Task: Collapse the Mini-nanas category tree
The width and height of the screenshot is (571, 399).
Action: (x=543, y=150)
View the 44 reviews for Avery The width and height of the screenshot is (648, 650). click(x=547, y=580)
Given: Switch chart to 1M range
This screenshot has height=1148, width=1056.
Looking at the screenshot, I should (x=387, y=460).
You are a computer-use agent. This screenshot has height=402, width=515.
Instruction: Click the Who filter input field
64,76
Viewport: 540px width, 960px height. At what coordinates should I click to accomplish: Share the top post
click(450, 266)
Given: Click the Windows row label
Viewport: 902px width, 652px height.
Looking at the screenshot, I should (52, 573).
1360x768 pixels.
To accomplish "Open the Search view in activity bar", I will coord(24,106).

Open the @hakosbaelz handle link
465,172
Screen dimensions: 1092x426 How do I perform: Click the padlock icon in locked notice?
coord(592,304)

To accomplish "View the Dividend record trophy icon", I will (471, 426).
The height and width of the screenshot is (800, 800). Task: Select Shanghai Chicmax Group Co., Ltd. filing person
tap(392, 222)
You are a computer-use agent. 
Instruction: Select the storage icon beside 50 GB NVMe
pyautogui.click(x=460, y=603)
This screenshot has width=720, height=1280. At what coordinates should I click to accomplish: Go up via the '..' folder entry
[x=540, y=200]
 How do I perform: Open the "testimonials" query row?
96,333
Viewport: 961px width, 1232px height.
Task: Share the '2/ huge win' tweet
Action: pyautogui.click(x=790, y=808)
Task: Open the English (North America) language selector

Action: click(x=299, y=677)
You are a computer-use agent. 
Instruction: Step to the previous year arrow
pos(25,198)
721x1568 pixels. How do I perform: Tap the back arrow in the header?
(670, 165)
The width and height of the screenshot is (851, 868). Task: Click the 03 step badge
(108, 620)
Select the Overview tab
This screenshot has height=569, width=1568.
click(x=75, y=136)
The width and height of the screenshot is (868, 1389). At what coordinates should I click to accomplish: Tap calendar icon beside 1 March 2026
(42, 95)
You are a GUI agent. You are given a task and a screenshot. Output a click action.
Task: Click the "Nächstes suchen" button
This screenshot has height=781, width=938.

___

### [Work instruction]
The complete set of entries above must be reproduced verbatim.

### [Answer space]
Task: Collapse the Mini-nanas category tree
The width and height of the screenshot is (571, 399).
Action: (x=543, y=150)
View the 44 reviews for Avery The width and height of the screenshot is (648, 650). click(x=547, y=580)
Given: Switch chart to 1M range
This screenshot has height=1148, width=1056.
Looking at the screenshot, I should (x=387, y=460).
You are a computer-use agent. This screenshot has height=402, width=515.
Instruction: Click the Who filter input field
64,76
Viewport: 540px width, 960px height. At what coordinates should I click to accomplish: Share the top post
click(450, 266)
Given: Click the Windows row label
Viewport: 902px width, 652px height.
Looking at the screenshot, I should (52, 573).
1360x768 pixels.
To accomplish "Open the Search view in activity bar", I will coord(24,106).

Open the @hakosbaelz handle link
465,172
Screen dimensions: 1092x426 How do I perform: Click the padlock icon in locked notice?
coord(592,304)

To accomplish "View the Dividend record trophy icon", I will (471, 426).
The height and width of the screenshot is (800, 800). Task: Select Shanghai Chicmax Group Co., Ltd. filing person
tap(392, 222)
You are a computer-use agent. 
Instruction: Select the storage icon beside 50 GB NVMe
pyautogui.click(x=460, y=603)
This screenshot has width=720, height=1280. At what coordinates should I click to accomplish: Go up via the '..' folder entry
[x=540, y=200]
 How do I perform: Open the "testimonials" query row?
96,333
Viewport: 961px width, 1232px height.
Task: Share the '2/ huge win' tweet
Action: pyautogui.click(x=790, y=808)
Task: Open the English (North America) language selector

Action: click(x=299, y=677)
You are a computer-use agent. 
Instruction: Step to the previous year arrow
pos(25,198)
721x1568 pixels. How do I perform: Tap the back arrow in the header?
(670, 165)
The width and height of the screenshot is (851, 868). Task: Click the 03 step badge
(108, 620)
Select the Overview tab
This screenshot has height=569, width=1568.
click(x=75, y=136)
The width and height of the screenshot is (868, 1389). At what coordinates should I click to accomplish: Tap calendar icon beside 1 March 2026
(42, 95)
You are a GUI agent. You are given a task and a screenshot. Output a click action.
Task: Click the "Nächstes suchen" button
This screenshot has height=781, width=938.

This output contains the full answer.